## [Instructions to follow]
Repeat only the lines from the one containing "You are a computer-use agent." to the final line below, exactly as they read, and leave every picture out.

## [Materials provided]
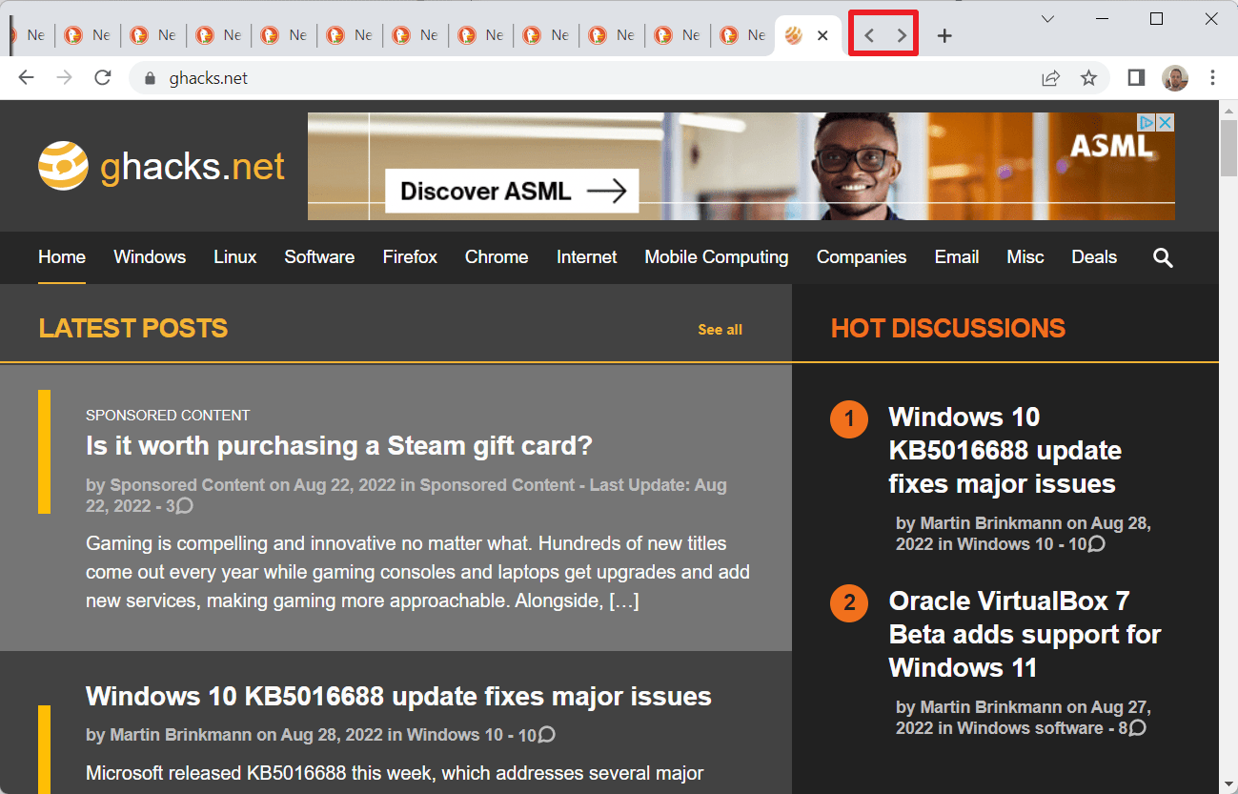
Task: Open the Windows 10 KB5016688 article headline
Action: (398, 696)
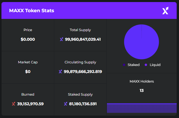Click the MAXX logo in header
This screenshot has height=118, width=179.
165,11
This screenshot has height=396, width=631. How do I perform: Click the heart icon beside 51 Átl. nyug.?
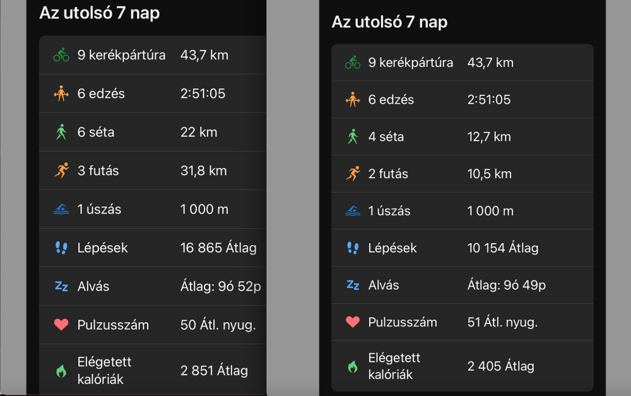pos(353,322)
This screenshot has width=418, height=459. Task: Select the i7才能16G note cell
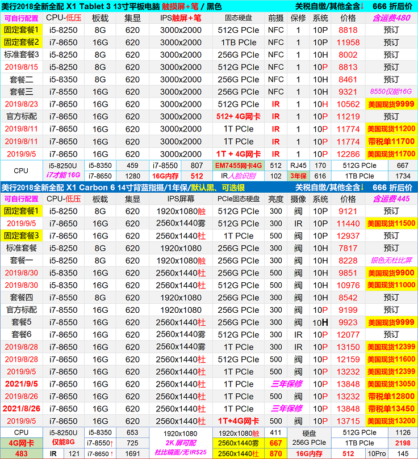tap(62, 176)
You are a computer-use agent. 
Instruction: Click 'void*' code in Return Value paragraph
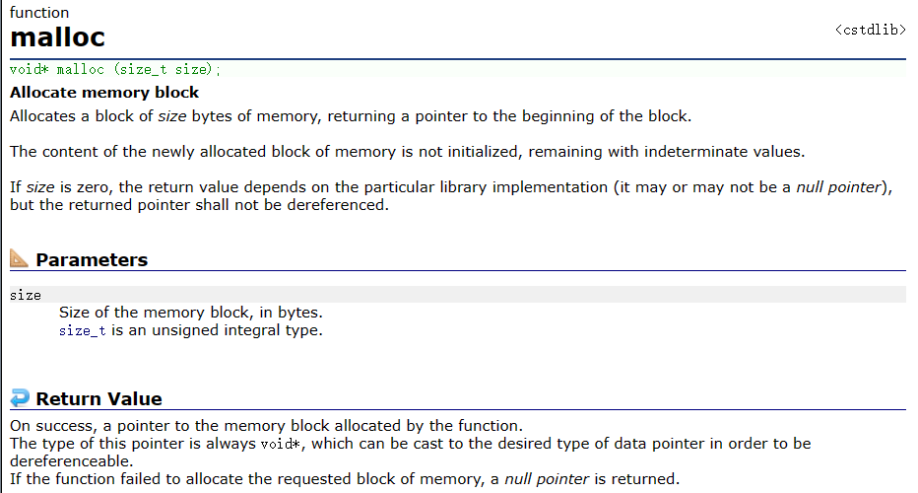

## [Output for this task]
You are a computer-use agent. 
Instruction: Click 'void*' code in Return Value paragraph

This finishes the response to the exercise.